1. One thing no one ever tells you about having kids is how much work it is just to make sure they stay alive. I’m talking about beyond the normal things like food and shelter. Not five seconds ago, I found myself screaming, “ARTHUR DENT, GET DOWN FROM THE STAIRWAY WALL BEFORE YOU FALL AND BREAK YOUR NECK!” The Intrigues spent Thanksgiving weekend at a beach house, and besides the obvious of not letting the Little Explorers drown, we got to shout such gems as, “DON’T DRINK THE OCEAN!” and “SAND IS NOT FOR EATING!” and “WE DON’T PUT PLASTIC WATER BOTTLE CAPS IN OUR MOUTHS!” all in the span of about three minutes. Exhausting. Just exhausting.
2. I just started reading “Career of Evil” by Robert Galbraith (aka J.K. Rowling), and I have to say, I really love this book. It’s the third in a series. I thoroughly enjoyed the first one, and when I read the second, was pleasantly surprised that it was even better than the first. A third of the way through book three, and I have to commend Ms. Rowling for upping the bar again. If you haven’t read this series of books, consider this your recommendation.

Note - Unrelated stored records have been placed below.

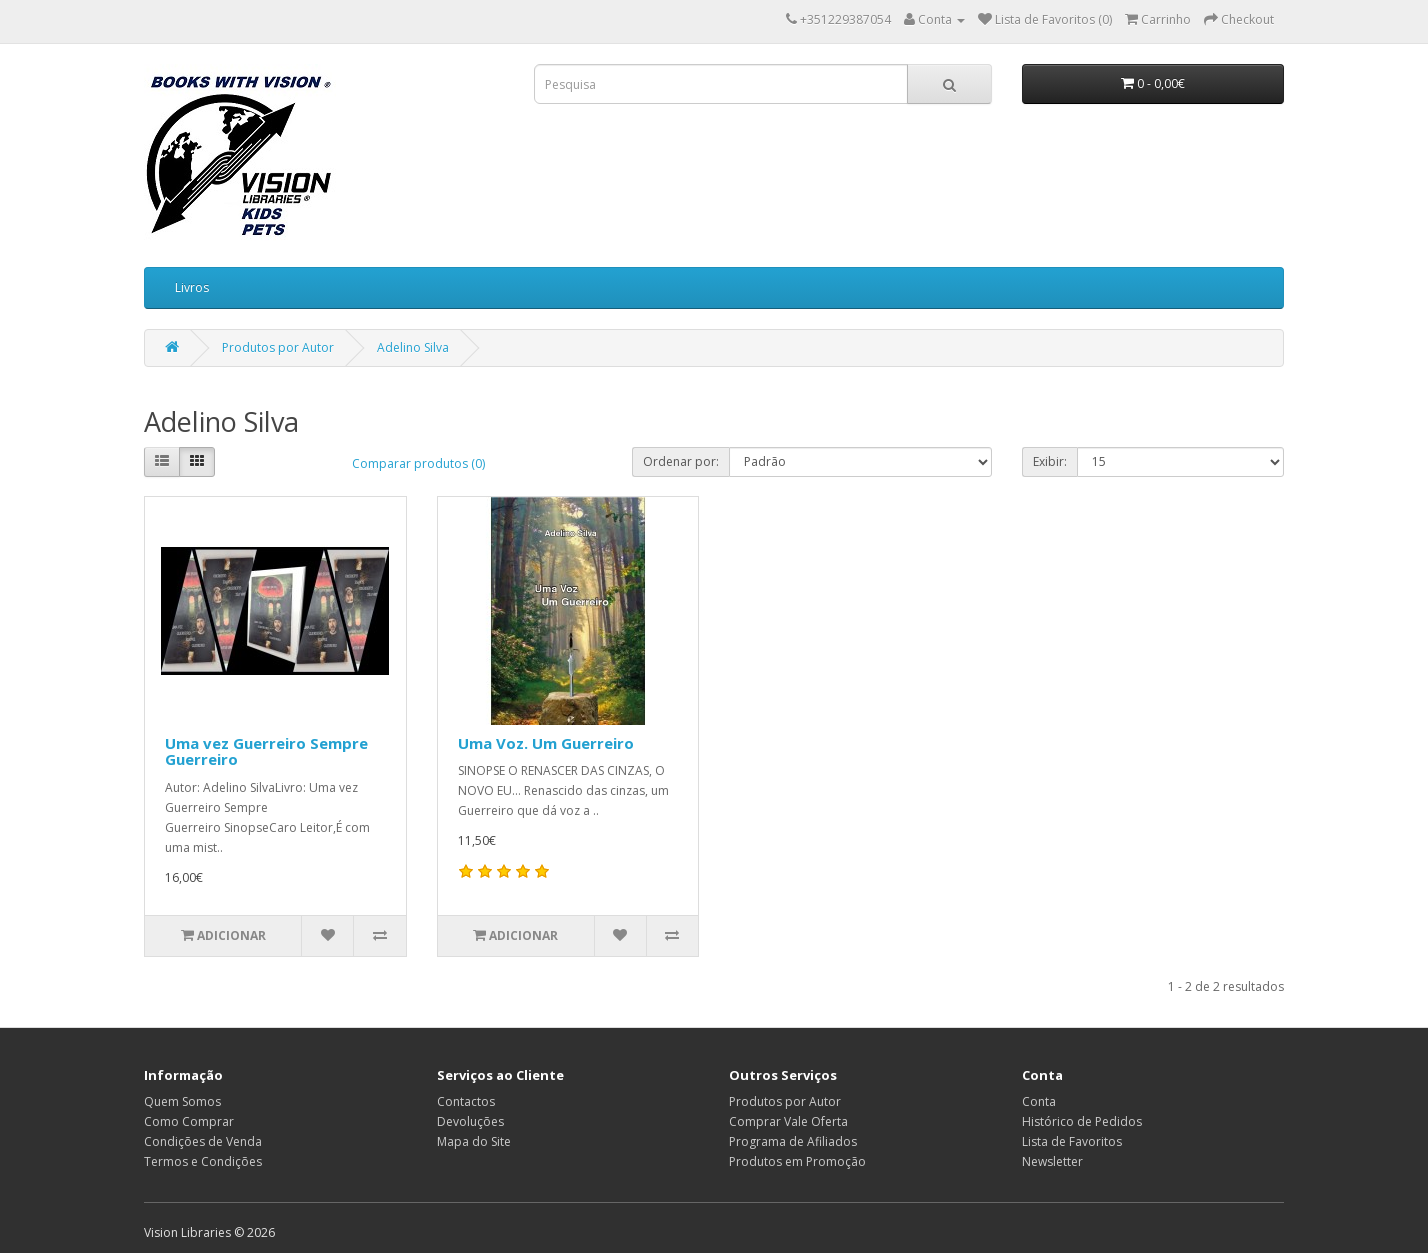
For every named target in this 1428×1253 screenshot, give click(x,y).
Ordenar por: (681, 461)
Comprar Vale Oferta (788, 1121)
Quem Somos (182, 1101)
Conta (1039, 1101)
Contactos (466, 1101)
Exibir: (1050, 461)
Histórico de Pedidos (1082, 1121)
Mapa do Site (474, 1141)
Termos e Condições (203, 1161)
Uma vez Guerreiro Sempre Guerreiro (266, 751)
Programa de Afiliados (793, 1141)
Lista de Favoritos (1072, 1141)
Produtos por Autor (278, 347)
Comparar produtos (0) (418, 463)
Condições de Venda (203, 1141)
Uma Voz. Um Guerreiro (546, 743)
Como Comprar (189, 1121)
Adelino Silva (413, 347)
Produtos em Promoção (797, 1161)
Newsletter (1052, 1161)
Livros (192, 287)
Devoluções (470, 1121)
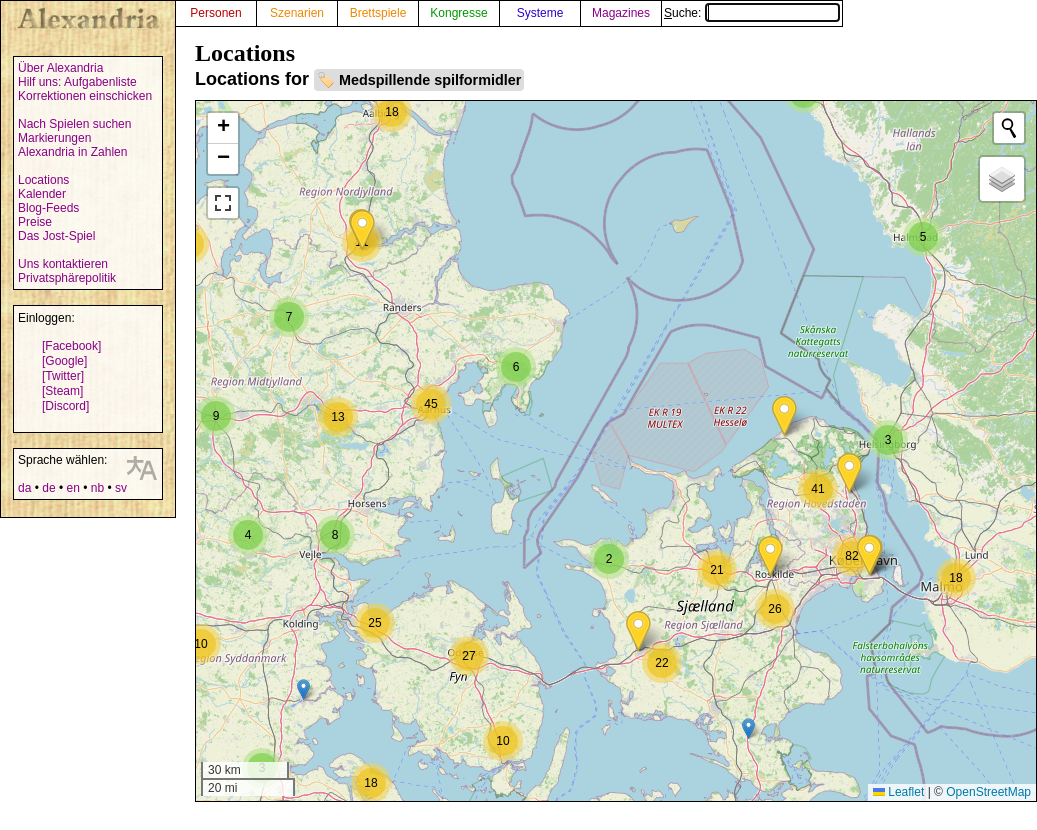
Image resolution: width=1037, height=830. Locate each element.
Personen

3. So, my issue of the week, or possibly of the next however many years, is that I can barely tolerate watching the news. I feel a strong rift between the part of me that knows it is important to be an informed citizen of the nation and the world and the part of me that wants to guard my heart from the hurt that comes every time I turn on the TV or look at a media site. I can’t believe there’s a presidential candidate who is a step away from internment camps and gold crescent moons on people’s clothing and there are Americans who are ok with it. I can’t believe that there are people who can’t speak about gun control without alienating everyone who has ever lawfully owned a gun. I ca’t believe that race relations are as bad as they were in the 1960s. Most of all, I can’t believe we are so polarized as a nation that if you don’t pick a side, you’re wrong. Anyway, I have only skimmed the headlines this week, because honestly, it makes me cry. Poor The International Man of Intrigue. I can’t even begin to discuss most current events topics without bursting into tears, the plight of Syrian refugees being the most likely to leave me a sobbing mess. So, I find myself forced to do what I had to do when The International Man of Intrigue spent years at a time in the most dangerous places in the world, and unplugging myself from the news. I feel guilty for being unengaged, but ultimately, I’m ok with it, and anyone who thinks less of me for it doesn’t need a place in my head right now.
4. On a lighter, but related, note, Arthur Dent’s winter program was tonight. Little kids singing songs about Diwali, Ramadan, Christmas, and general happiness give me hope. Arthur Dent dressed as Santa gave me a smile so big that my face still hurts. That little dude was adorable.
5. And, finally, being the best wife ever means buying The International Man of Intrigue a Halo Edition X-Box One for our 12th wedding anniversary, after he convinced me that 12 is the year you exchange electronics. This also means I’m not watching anything new, except Halo, now that we’ve finished the masterpiece that was “Jessica Jones.” Seriously, I love all the shows with strong female leads that are out now.
#1, so much yes. The constant vigilance required is exhausting. And hard to explain to people how exhausting it is. I wonder why I feel so tired after they go to bed in the evening- it's because I was constantly "on", making sure no one was swinging off the deck railing, breaking into the medicine cabinet or playing recklessly by the fireplace.
ReplyDelete#3 This is where I am at, as well. I just can't. I have to ask the husband to be a buffer because it is just too much.